Ile buraków trzeba, by powstał kilogram cukru? Jaką drogę muszą pokonać mało efektowne warzywa, nim przeistoczą się w białe kryształki? Odpowiedzi na te i inne pytania mogli poznać wszyscy goście Cukrowni Świdnica. W sobotę zakład zaprosił na dzień otwarty.
– Naszym głównym założeniem było to, aby każdy z odwiedzających nasz zakład wyszedł z niego z uśmiecham na twarzy – zapewnia Magdalena Budzyńska ze spółki Südzucker Polska. Podobne wydarzenia odbyły się także w innych zakładach produkcyjnych firmy. Za każdym razem wydarzenie cieszyło się ogromnym zainteresowaniem. W Strzelinie dzień otwarty trzeba było powtórzyć. Tłumy chętnych chciały także wziąć udział w wyprawie po niedostępnych zakamarkach obiektu w Pszennie.
Cukrownia została założona w 1848 roku przez Johanna Frommera. Dzięki jej rozwojowi, w 1898 roku przez Pszenno przeprowadzono linię kolejową z Sobótki do Świdnicy. Dzięki temu możliwy był załadunek cukru na wagony, co odbywa się także współcześnie. Podczas dnia otwartego goście mogli jednak poznać nie tylko bogatą historię samego zakładu. Była to także okazja, by poznać, jak w teorii wygląda proces tworzenia cukru, aby chwilę później móc zobaczyć go na własne oczy.

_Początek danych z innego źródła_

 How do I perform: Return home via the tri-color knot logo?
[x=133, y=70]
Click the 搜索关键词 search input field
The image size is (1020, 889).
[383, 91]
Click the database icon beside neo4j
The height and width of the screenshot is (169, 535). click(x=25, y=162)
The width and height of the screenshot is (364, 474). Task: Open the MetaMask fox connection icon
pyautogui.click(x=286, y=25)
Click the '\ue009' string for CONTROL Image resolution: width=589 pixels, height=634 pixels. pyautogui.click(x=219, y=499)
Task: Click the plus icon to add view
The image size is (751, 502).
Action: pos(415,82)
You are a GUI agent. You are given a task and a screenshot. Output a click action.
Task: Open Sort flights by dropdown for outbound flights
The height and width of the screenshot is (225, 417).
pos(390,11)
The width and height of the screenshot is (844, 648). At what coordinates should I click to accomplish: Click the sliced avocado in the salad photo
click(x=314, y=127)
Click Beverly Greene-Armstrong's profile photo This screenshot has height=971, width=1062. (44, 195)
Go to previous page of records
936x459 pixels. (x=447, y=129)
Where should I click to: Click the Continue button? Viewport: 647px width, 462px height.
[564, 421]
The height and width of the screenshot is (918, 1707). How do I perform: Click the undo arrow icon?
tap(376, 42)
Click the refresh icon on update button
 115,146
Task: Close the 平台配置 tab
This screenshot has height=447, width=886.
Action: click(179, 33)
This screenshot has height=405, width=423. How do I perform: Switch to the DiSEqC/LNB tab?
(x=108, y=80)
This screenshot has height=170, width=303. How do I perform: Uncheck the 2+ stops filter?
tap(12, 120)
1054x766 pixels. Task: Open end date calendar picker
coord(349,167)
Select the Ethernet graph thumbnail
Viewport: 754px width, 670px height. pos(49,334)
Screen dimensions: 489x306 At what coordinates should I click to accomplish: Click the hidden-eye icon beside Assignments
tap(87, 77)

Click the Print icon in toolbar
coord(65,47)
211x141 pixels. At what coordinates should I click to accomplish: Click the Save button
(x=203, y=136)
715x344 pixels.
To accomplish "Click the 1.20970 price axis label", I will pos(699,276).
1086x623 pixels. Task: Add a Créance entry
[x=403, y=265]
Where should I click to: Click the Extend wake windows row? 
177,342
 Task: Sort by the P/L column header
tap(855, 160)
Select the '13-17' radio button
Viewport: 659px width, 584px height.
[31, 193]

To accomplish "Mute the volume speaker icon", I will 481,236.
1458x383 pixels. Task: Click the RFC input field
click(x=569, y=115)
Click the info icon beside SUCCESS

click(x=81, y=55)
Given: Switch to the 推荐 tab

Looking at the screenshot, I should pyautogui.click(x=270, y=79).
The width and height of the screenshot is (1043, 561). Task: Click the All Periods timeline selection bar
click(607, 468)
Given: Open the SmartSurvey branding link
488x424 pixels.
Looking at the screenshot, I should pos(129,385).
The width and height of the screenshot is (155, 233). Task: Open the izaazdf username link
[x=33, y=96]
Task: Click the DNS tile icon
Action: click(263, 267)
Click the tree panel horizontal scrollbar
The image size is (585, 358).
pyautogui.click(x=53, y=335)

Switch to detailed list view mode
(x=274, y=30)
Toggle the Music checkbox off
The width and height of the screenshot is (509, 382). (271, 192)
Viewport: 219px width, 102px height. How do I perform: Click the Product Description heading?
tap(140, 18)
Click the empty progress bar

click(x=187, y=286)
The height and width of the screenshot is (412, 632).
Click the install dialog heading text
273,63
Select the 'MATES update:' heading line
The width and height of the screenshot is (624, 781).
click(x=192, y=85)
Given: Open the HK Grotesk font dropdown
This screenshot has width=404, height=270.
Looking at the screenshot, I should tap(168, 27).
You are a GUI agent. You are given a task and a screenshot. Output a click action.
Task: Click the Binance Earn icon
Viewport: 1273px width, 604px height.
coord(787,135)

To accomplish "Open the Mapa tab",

Odwiedzający mogli przyjrzeć się z bliska poszczególnym etapom produkcji, od transportu buraków, przez krojenie i pracę laboratorium, aż po strefę pakowania i magazyn gotowego produktu. Z bliska można było też poznać stanowiska nadzorcze, w których cały proces jest nieustannie kontrolowany. Na zakończenie wycieczki na najmłodszych zwiedzających czekały wyjątkowe pokazy naukowe.